LISTED RECORDS>
☆ ☆ ☆ ☆ ☆
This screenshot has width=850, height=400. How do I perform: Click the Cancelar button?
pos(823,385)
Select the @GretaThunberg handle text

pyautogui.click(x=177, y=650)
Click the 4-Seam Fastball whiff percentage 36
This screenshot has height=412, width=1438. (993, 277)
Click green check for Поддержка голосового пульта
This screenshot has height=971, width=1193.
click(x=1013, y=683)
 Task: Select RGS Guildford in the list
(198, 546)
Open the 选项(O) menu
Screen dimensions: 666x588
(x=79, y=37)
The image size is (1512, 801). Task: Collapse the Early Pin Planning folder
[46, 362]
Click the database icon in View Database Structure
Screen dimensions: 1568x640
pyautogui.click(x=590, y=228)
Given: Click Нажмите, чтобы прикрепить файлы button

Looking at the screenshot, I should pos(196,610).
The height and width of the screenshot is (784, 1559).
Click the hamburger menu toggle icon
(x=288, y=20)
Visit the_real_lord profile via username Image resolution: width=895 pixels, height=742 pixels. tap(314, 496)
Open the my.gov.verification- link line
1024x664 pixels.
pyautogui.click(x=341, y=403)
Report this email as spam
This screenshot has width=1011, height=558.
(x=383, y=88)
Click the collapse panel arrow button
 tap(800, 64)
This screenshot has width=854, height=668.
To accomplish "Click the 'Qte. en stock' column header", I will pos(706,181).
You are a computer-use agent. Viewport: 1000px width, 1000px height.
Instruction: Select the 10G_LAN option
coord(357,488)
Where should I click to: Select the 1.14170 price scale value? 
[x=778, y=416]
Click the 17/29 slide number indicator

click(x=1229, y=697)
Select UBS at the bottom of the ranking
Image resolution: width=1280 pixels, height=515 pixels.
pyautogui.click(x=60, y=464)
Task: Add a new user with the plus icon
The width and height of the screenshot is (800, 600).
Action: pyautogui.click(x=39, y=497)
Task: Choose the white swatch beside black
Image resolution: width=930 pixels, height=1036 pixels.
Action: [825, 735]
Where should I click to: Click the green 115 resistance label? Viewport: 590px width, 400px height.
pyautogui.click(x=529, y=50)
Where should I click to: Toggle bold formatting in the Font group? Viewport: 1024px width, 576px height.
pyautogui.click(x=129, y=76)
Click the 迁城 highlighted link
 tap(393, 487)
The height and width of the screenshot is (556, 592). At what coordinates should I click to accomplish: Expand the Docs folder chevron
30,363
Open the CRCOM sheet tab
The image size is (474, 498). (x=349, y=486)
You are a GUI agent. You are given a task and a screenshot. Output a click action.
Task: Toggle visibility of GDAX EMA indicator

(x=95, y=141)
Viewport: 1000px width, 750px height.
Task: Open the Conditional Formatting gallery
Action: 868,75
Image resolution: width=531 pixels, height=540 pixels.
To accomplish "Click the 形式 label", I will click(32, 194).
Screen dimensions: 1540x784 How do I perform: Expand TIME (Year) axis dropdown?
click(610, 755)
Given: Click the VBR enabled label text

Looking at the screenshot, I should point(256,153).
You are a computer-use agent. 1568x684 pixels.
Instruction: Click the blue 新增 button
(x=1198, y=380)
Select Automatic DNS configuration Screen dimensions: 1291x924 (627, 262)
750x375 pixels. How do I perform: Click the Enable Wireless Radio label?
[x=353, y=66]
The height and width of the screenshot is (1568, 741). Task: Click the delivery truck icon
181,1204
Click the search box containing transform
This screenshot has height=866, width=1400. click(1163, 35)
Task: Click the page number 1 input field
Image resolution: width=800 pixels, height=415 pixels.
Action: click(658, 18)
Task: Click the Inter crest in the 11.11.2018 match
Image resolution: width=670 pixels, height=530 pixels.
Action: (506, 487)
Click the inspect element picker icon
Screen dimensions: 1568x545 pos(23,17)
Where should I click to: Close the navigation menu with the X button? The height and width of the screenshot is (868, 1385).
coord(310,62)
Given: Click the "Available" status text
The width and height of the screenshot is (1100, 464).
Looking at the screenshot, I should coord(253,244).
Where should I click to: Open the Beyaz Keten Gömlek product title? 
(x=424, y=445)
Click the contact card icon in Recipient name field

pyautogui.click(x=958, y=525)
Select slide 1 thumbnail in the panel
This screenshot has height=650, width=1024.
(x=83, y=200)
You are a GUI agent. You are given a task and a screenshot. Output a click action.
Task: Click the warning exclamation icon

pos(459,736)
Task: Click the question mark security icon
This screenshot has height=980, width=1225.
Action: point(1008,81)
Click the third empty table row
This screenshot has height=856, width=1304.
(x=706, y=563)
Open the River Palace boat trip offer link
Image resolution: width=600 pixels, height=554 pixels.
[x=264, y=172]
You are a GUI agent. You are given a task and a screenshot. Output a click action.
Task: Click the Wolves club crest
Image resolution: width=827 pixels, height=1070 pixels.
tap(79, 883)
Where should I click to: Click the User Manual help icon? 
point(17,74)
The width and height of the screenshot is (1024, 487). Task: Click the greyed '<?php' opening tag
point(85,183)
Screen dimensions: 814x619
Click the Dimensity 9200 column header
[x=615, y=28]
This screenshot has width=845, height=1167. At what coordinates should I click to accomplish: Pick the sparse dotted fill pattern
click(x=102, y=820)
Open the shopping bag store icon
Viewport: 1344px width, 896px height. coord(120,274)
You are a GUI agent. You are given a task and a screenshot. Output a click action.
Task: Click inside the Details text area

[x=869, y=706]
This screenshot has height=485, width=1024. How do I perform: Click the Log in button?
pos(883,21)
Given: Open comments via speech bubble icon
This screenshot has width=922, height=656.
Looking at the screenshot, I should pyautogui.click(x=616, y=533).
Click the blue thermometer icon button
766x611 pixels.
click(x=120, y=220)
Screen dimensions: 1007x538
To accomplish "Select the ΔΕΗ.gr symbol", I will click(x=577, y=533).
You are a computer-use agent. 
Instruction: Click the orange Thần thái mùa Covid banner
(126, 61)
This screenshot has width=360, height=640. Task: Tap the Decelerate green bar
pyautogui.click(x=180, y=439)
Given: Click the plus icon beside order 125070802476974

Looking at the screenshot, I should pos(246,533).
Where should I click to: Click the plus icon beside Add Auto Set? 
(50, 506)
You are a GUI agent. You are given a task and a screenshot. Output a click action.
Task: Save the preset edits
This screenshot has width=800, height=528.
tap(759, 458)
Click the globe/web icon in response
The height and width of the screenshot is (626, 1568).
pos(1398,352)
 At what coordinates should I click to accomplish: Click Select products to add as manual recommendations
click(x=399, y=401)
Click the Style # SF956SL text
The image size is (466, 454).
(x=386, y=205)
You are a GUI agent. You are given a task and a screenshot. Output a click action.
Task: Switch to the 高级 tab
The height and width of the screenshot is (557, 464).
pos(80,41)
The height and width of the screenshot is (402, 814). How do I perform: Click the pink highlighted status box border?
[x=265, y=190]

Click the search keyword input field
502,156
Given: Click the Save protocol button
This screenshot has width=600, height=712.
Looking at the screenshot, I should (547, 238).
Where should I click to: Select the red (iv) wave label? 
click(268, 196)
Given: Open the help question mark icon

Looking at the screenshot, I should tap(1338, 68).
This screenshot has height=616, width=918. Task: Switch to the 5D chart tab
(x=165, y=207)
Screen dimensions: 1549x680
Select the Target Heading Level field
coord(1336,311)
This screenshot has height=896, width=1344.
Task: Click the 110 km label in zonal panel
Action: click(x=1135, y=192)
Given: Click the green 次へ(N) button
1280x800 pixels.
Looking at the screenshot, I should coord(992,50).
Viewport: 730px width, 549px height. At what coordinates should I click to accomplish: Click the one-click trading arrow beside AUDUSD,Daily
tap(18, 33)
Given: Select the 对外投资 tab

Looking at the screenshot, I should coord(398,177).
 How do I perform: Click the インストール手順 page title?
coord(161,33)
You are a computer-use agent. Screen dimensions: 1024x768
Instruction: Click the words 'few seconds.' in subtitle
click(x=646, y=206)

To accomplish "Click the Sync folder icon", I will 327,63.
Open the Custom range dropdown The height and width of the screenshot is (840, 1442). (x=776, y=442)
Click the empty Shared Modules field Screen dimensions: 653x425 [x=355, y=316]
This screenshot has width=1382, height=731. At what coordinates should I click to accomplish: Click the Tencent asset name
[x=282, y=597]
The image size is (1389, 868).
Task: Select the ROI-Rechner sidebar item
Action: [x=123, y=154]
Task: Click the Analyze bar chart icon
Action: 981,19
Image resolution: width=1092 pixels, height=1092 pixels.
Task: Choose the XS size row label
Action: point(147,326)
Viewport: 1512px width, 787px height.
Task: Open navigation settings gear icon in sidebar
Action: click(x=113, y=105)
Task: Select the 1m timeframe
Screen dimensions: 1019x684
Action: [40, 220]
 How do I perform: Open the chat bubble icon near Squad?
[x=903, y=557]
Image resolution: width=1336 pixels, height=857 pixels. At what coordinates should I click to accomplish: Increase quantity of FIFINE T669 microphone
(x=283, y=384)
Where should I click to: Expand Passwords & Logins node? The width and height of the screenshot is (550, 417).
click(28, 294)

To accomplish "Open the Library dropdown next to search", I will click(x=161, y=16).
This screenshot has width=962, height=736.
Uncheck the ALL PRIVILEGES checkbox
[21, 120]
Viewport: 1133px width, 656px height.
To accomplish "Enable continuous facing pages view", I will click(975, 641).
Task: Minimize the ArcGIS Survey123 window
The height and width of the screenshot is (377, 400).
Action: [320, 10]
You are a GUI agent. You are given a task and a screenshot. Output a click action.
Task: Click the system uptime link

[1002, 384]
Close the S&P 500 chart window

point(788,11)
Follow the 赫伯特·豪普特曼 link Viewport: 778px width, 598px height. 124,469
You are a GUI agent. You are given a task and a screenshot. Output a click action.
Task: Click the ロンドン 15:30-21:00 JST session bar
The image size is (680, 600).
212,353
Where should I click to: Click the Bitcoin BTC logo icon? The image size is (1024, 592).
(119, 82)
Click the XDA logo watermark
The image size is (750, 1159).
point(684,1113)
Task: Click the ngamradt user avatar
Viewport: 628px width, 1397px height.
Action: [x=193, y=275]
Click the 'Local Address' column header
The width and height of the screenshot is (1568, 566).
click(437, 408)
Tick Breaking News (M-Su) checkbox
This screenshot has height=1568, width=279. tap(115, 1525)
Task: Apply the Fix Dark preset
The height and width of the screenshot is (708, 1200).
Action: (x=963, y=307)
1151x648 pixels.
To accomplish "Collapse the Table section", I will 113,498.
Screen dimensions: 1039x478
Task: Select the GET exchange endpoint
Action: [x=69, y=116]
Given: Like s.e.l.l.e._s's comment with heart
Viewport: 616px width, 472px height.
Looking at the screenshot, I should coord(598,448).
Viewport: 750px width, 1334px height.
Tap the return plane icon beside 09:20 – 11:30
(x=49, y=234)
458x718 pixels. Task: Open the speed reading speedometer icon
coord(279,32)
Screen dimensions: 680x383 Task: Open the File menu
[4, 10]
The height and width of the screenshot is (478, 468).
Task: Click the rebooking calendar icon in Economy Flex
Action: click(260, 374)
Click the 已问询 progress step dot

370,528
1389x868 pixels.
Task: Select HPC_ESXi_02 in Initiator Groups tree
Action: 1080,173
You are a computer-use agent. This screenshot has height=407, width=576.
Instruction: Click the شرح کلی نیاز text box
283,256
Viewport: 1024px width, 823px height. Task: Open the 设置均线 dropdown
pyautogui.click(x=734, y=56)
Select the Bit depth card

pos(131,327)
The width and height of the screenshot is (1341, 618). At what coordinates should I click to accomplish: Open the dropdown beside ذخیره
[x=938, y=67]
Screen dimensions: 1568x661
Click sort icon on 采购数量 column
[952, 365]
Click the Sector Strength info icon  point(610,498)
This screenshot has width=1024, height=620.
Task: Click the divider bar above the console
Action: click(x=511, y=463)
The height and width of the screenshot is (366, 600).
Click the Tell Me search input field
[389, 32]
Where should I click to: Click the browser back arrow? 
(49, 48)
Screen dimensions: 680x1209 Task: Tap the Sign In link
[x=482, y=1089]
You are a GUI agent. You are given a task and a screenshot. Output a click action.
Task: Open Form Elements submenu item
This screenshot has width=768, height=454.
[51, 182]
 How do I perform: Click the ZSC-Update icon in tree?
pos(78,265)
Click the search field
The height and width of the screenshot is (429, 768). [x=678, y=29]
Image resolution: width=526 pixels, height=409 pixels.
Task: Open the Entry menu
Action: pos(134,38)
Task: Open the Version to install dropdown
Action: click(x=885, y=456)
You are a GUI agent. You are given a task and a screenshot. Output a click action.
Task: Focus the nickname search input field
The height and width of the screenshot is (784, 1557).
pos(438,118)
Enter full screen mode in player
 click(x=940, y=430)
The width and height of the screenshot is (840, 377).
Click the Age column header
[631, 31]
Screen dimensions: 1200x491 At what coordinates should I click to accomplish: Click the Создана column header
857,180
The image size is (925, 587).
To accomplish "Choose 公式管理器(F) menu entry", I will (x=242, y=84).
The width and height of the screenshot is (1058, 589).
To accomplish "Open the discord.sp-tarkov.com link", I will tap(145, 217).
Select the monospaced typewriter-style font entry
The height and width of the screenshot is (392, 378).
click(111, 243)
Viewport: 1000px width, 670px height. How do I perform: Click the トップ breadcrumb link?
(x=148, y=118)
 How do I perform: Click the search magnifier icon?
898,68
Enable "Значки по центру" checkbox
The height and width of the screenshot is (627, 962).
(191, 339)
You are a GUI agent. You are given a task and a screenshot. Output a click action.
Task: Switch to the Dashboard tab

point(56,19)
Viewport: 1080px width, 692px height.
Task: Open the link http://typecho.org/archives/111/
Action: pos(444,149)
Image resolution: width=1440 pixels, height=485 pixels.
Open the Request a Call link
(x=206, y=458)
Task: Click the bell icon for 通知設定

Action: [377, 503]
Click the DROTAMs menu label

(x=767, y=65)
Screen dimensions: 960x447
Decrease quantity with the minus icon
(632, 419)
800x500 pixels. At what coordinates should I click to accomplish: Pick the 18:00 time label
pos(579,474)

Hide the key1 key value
☆ ☆ ☆ ☆ ☆
WHAT YOU SHOULD DO>
In the entries above, identify every line with the string "empty".

YOUR SOLUTION>
Click the third empty table row
Click the empty Shared Modules field Screen dimensions: 653x425 [x=355, y=316]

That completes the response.